Marita Rivero is the Executive Director of the Museum of African American History in Boston and Nantucket. She has been involved with the Museum as a supporter, member, volunteer and board member, including ten years as its chair in the early 2000’s. Rivero brings experience as a prolific public broadcasting executive, and member of several local and national non-profit boards in the areas of social service, arts, education, and historic preservation.
Rivero was the former Vice President and General Manager for Radio and Television at WGBH and oversaw all of WGBH’s radio and television activities, including programming, marketing and administration. In 2013 she stepped out of that role, and became a Senior Advisor to WGBH until July, 2015.
Rivero began her broadcast career at WGBH in 1970 as a producer of public affairs television programs, including Say Brother (now Basic Black). Her accomplishments include supervising WGBH/PBS’ Peabody and Emmy award-winning Africans in America, a History of Slavery, and collaborating on WGBH/Blackside’s This Far By Faith. Rivero has been honored with several awards, among them, a Living Legend Award from the Museum; a National Association of Black Journalists’ Journalist of the Year Regional Award; a Pinnacle Award from the Greater Boston Chamber of Commerce for Achievement in Arts & Education; the first Image Award for Vision and Excellence from Women in Film and Video/New England, induction into the Boston YWCAs Women Achievers and the Abigail Adams award from the Massachusetts Women’s Political Caucus.
She currently serves on the board of Bunker Hill Community College, and is Chair of the National Trust for Historic Preservation. Among other media industry boards Rivero has served most recently on the NPR board and as chair of the National Black Programming Consortium (NBPC).

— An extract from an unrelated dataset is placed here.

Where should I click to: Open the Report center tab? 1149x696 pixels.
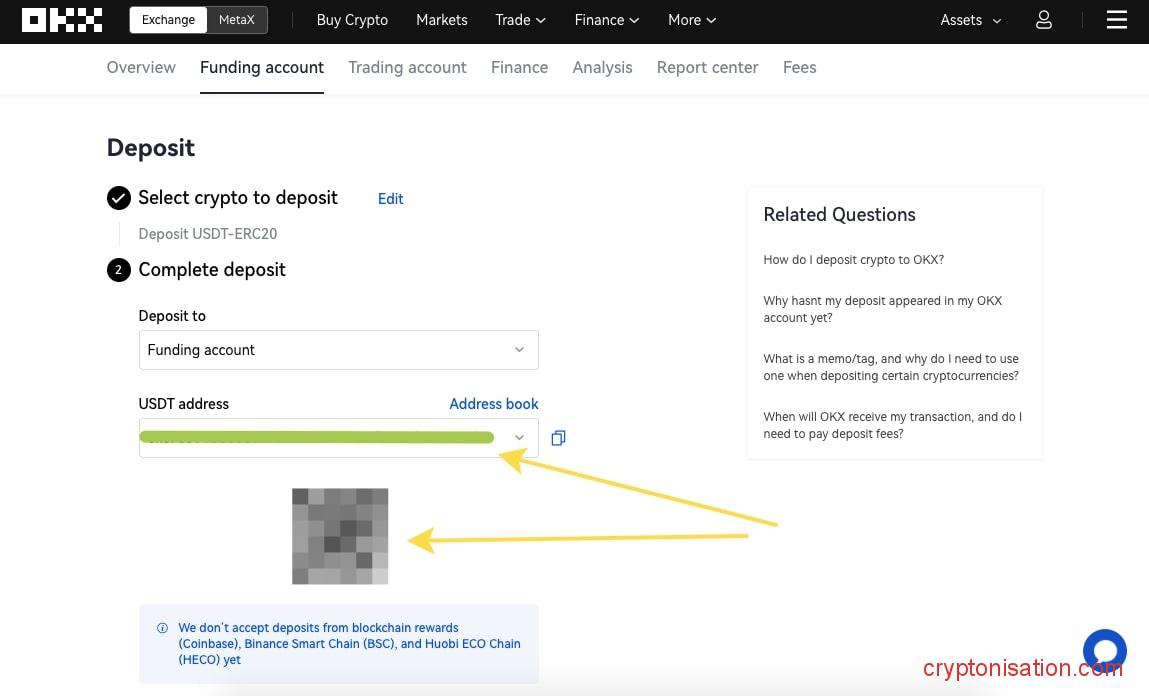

In Boston she has served on the boards of The Partnership, Inc, the ULEM, and visitors groups for Dimock Community Health Center and the ICA among others.
Rivero began her higher education experience at her family’s home base, Lincoln University, PA. She holds a Bachelor of Science degree from Tufts University and has participated in post-graduate training at Harvard University’s Graduate School of Education, and the Stanford and Wharton Schools of Business.